Naomi shrugs. ‘She called in sick. She’s not been too reliable to be honest. I can’t see her lasting.’
‘I can always help out.’
Naomi laughs. ‘Don’t be silly, Al, you’ve got enough on your plate with these two to look after. Not that I wouldn’t swap with you tomorrow if I could.’ She sobers, and I know what she’s going to ask me. ‘Are you OK? You look a bit pale.’
‘Mina, you want to watch Peppa?’ Ignoring Naomi’s frown, I hand Mina my phone and she sits cross-legged in the corner, immediately enthralled by a little talking pig. ‘A woman just referred to my house as the witch house.’
‘Huh? What do you mean?’
‘A woman at the baby group … she said Rav and I are “living in the witch house”.’ I sigh, peering down into my mug at the milky brown liquid. ‘She said it’s called
Gowdie Cottage after someone named Agnes Gowdie.’
‘Who is Agnes Gowdie?’ Naomi frowns as she wraps a length of brown twine into a ball.
‘I don’t know.’ I shrug. ‘A witch?’
Naomi lets out a peal of laughter that makes the baby jump in his sleep. ‘Oh God, Allie, that’s hilarious. The witch house.’ She shakes her head, her laughter dying away as she realizes I’m not laughing with her. She looks at me askance. ‘You don’t believe them? Allie, come on. I didn’t think you were the type to buy into all that kind of thing.’

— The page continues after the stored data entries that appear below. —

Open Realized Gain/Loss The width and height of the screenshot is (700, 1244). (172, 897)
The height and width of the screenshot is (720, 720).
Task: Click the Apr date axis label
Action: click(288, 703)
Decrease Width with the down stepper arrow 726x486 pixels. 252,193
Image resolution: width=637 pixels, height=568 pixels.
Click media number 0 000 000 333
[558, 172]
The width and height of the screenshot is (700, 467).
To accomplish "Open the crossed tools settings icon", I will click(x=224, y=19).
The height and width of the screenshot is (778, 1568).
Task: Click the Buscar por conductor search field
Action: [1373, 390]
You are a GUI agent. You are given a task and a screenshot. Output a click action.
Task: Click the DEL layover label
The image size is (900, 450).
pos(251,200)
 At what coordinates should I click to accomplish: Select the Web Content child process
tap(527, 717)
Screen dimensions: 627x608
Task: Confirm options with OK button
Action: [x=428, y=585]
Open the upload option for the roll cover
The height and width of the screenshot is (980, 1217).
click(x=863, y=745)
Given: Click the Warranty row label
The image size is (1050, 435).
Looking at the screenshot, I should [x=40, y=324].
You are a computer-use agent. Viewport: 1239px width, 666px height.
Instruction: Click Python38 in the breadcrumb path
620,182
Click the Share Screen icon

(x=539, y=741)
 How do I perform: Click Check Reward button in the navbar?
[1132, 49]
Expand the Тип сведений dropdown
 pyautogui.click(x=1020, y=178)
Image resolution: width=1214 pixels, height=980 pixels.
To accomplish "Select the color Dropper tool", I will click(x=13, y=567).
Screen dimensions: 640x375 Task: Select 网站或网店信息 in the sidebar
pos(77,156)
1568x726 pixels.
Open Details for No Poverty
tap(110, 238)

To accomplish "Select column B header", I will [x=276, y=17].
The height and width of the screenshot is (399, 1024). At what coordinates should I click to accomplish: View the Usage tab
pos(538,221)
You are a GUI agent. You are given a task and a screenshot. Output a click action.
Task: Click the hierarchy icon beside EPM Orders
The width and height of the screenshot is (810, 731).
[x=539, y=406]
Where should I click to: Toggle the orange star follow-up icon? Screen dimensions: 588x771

‘I don’t.’ My words are petulant, her laughter stinging my skin. ‘It’s just … a bit unnerving, that’s all. She was deadly serious.’
‘People believe in that stuff round here; they’ve all grown up on it,’ Naomi says matter-of-factly. ‘It’s all rubbish, Al, all of it. I’ve never seen anything in the village, have you?’
I pause, hesitant to say it out loud. ‘The person in the woods?’
‘Just someone out walking. You know the woods aren’t secure; they might be attached to your house but anyone can walk through them.’
‘I know but … I saw them again, the person in the woods.’ I shift in my seat, suddenly uncomfortable. ‘The way they moved … it was …’ Frightening, is what I want to say but I don’t. ‘And then there are the keys.’
‘Keys? What keys? You didn’t tell me about any keys.’ Naomi puts the ball of twine on the counter, where it immediately rolls to the floor and unravels. She tuts and rolls her eyes but leaves it, taking a seat opposite me.
‘You know I found the mirror? There was something in the floorboards underneath it.’ I tell her about the way I had tugged at the feather, the weight of the stone and how the keys didn’t fit any doors in the house. ‘Rav says it’s an old homemade keyring but I don’t think so.’